Fontana d'Acqua Paola (Fontanone del Gianicolo)

Via Garibaldi. (Open Map)
(75)

Description

Better known as the “fontanone del Gianicolo” (big fountain on the Janiculum Hill), the large fountain of the Acqua Paola was built between 1608 and 1612 by pope Paul the Fifth Borghese (1605-1621) to celebrate the restoration wanted by him of the ancient Trajan aqueduct, since then renamed Acqua Paola. 
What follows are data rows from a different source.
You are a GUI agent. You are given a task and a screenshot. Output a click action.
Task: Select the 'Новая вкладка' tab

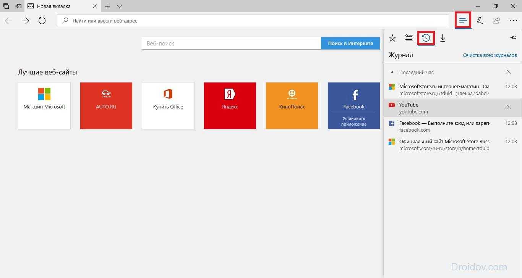pyautogui.click(x=57, y=6)
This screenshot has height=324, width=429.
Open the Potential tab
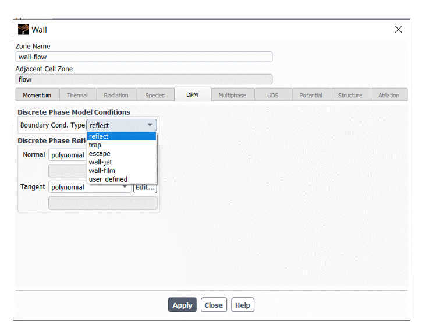click(311, 95)
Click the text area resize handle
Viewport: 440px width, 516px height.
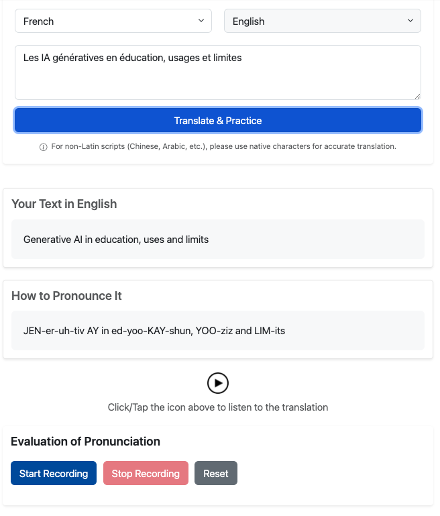click(x=417, y=95)
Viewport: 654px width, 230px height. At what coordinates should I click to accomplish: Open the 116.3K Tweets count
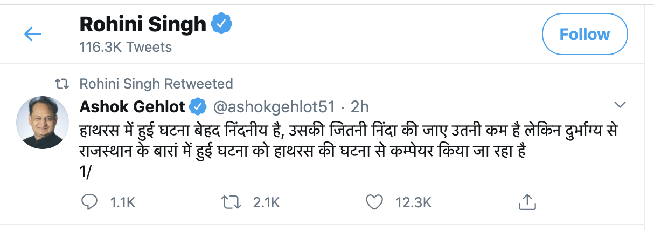tap(126, 47)
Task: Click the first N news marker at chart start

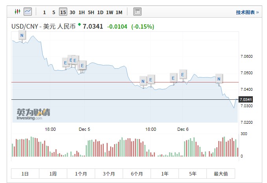Action: pos(22,36)
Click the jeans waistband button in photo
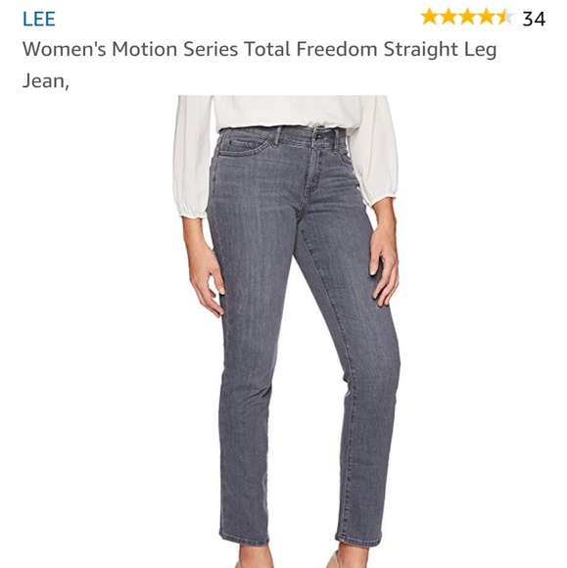The width and height of the screenshot is (567, 568). [318, 136]
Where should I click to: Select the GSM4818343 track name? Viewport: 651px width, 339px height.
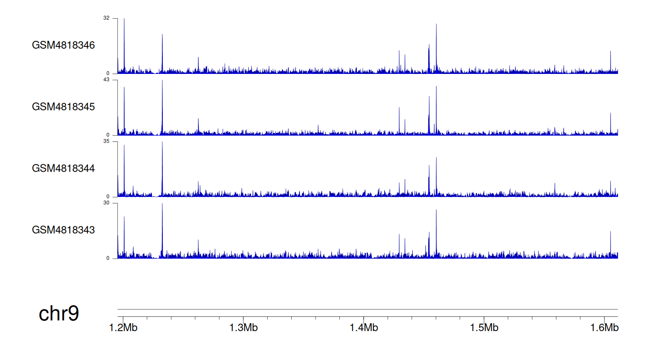(x=63, y=229)
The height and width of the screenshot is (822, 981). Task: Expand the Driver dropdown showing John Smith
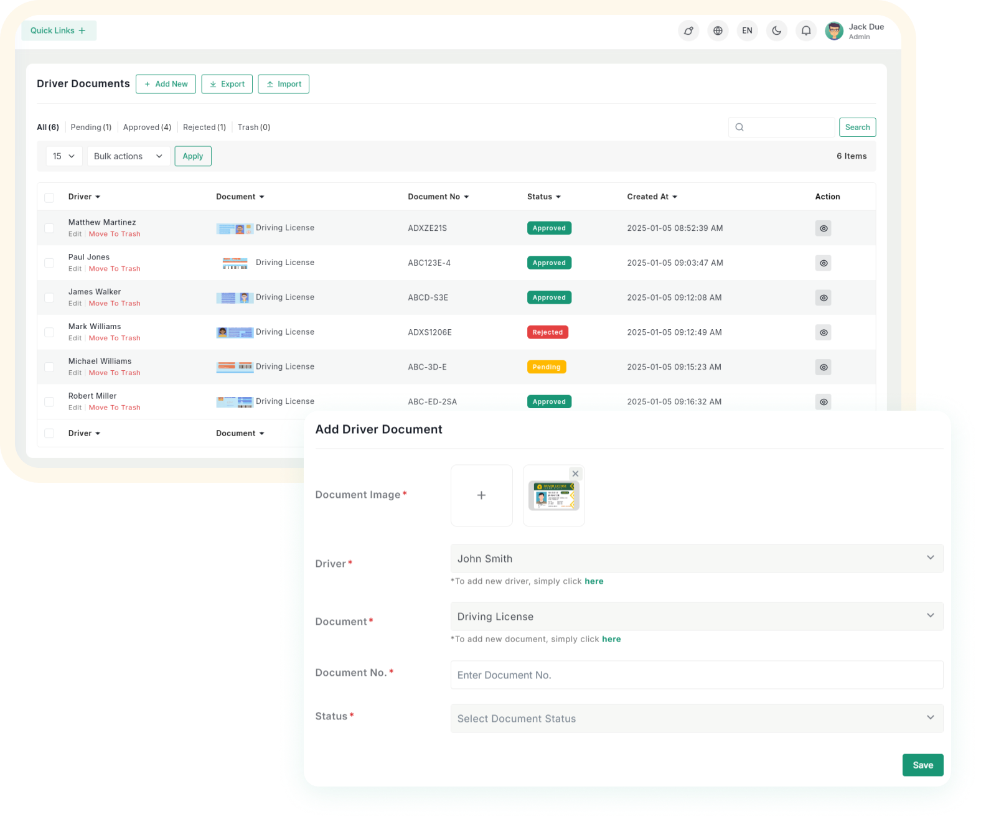tap(696, 559)
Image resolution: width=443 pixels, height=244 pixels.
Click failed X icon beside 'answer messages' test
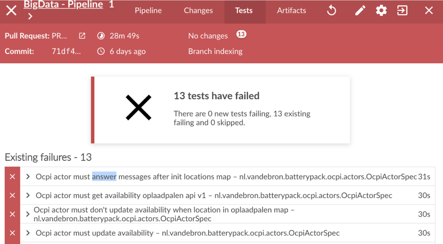13,177
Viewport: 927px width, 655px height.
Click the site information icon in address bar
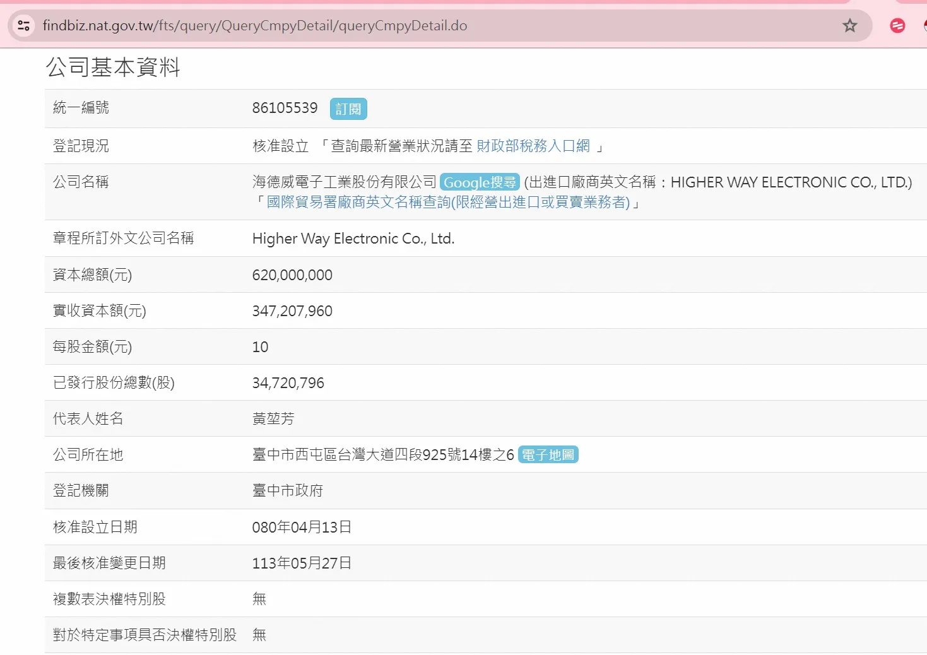click(24, 26)
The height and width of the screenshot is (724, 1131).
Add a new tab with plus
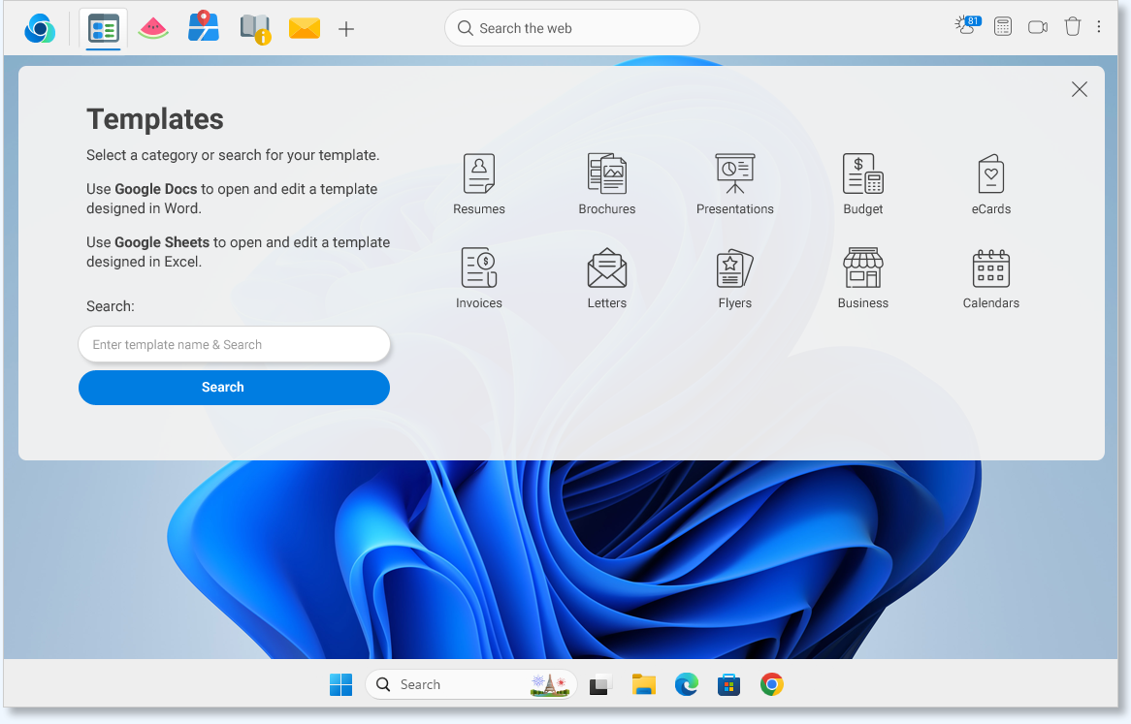click(346, 29)
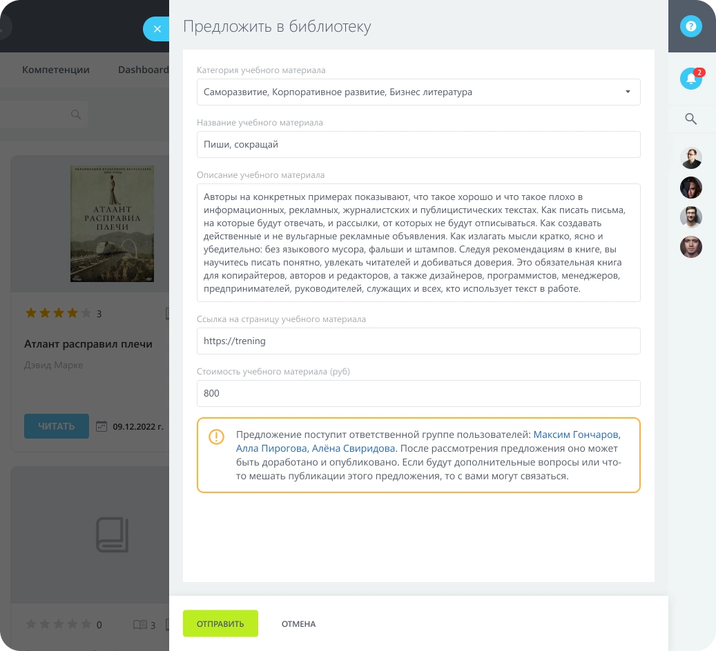Select second user avatar in sidebar
Image resolution: width=716 pixels, height=651 pixels.
[691, 188]
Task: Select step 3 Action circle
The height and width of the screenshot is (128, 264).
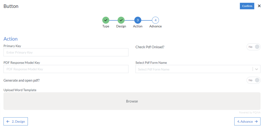Action: coord(138,20)

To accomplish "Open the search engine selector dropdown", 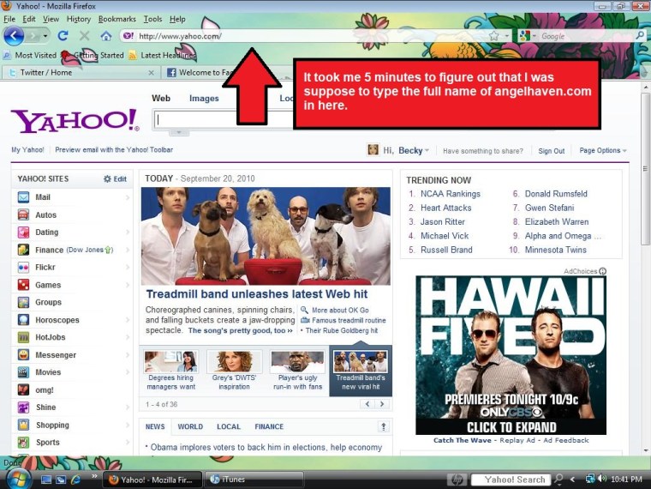I will [x=527, y=36].
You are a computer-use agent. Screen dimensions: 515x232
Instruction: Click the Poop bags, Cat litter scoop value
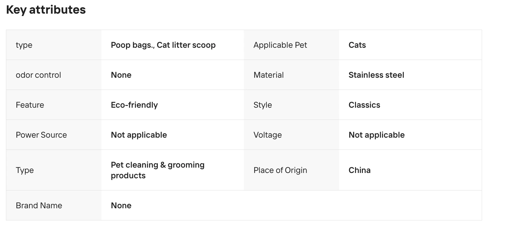click(x=163, y=45)
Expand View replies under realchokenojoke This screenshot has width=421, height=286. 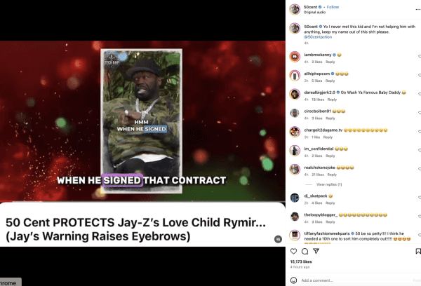[329, 184]
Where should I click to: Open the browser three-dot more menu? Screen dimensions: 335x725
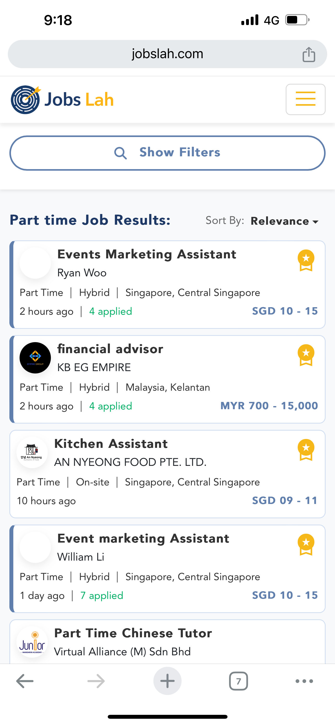coord(304,681)
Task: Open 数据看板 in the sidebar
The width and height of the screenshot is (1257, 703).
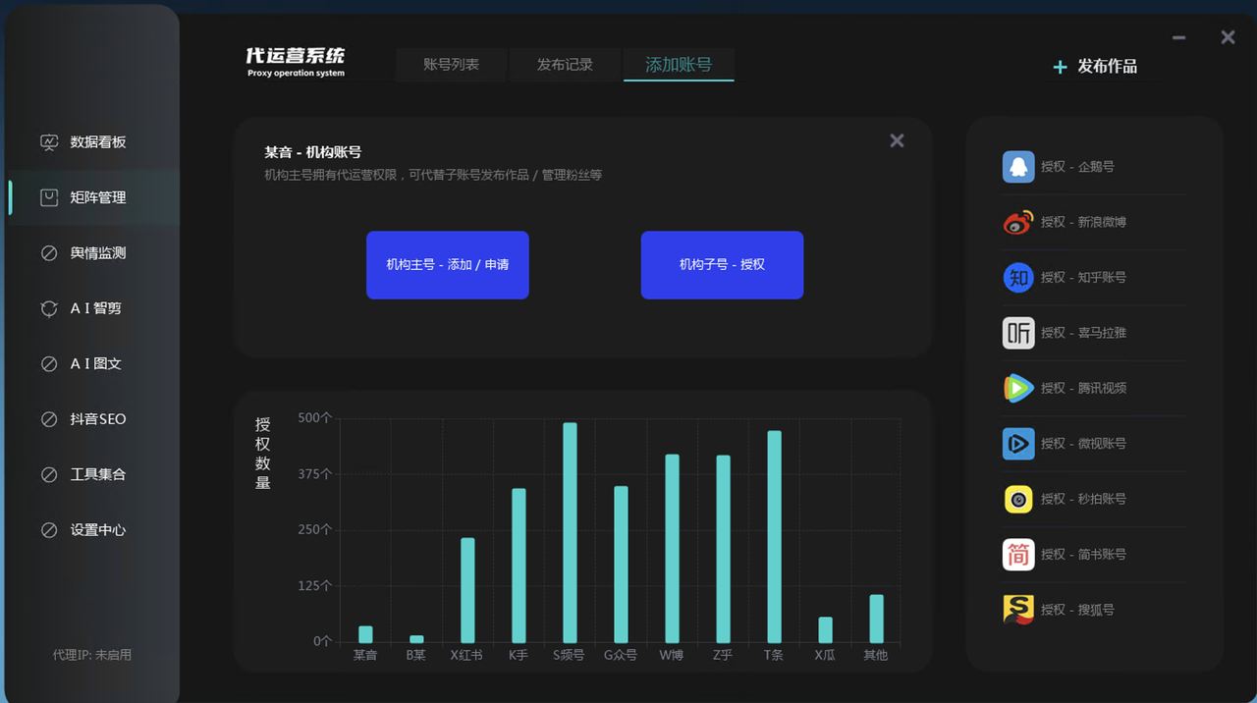Action: pos(97,142)
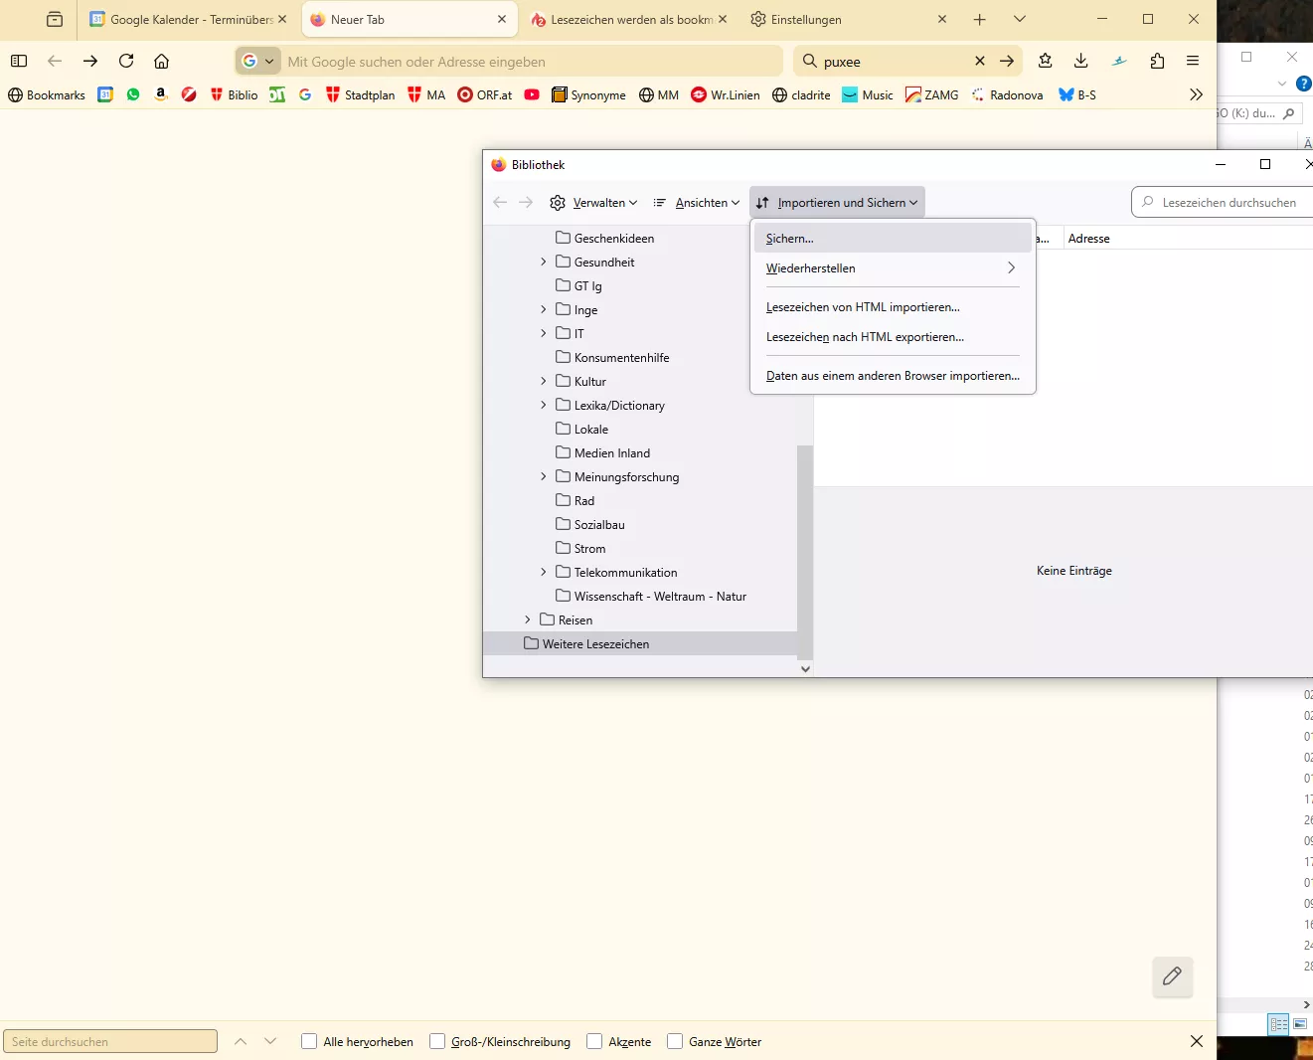Open the Firefox hamburger application menu

point(1193,61)

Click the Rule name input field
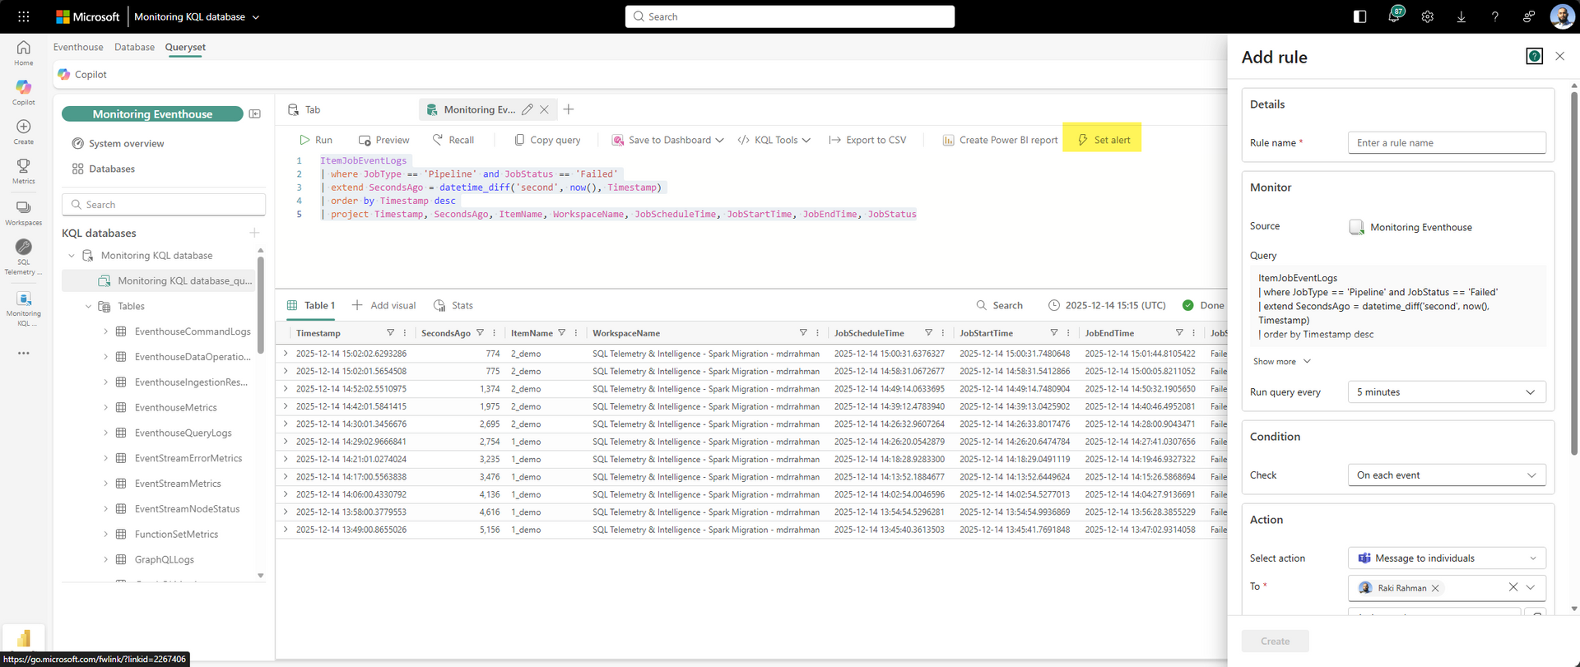pyautogui.click(x=1446, y=143)
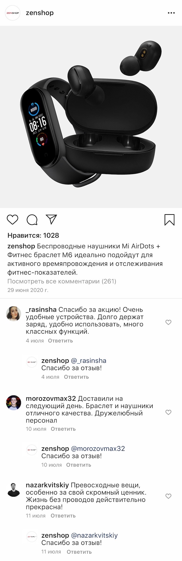The height and width of the screenshot is (561, 182).
Task: Open morozovmax32's profile picture
Action: coord(14,403)

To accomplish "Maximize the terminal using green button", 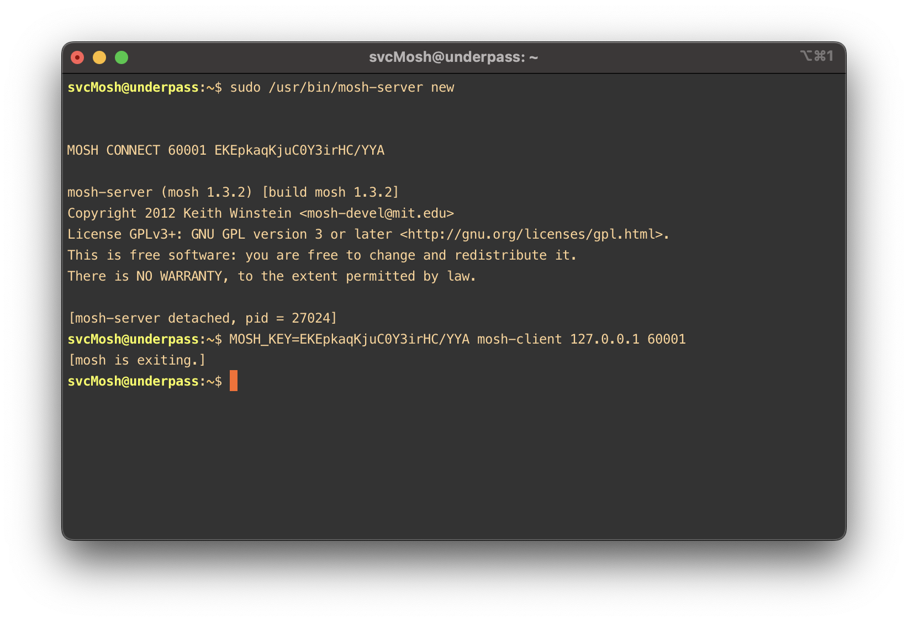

The work is the result of the collaboration between Giovanni Fontana and Flaminio Ponzio, who inspired themselves very successfully to the fountain of the Acqua Felice built twenty years earlier by Sixtus the Fifth Peretti (1585-1590). The materials for the new construction were largely taken from the Forum Romanum and from the ancient basilica of Saint Peter. 

In 1690 under pope Alexander the Eighth Ottoboni(1689-1691), Carlo Fontana (1634-1714) referred to the design made by Bernini for the Trevi fountain that was never carried out and transformed the original five ponds into the single large pond visible today and opened the central arch. 

From 1901 to the nineteen-thirties the water from the “fontanone” fed Rome’s first hydroelectric power plant. 

A curiosity: there is a mistake in the large beautiful epigraph in the attic, because it specifies that the alsietine aqueduct had been restored, while it actually was the ancient aqua traiana.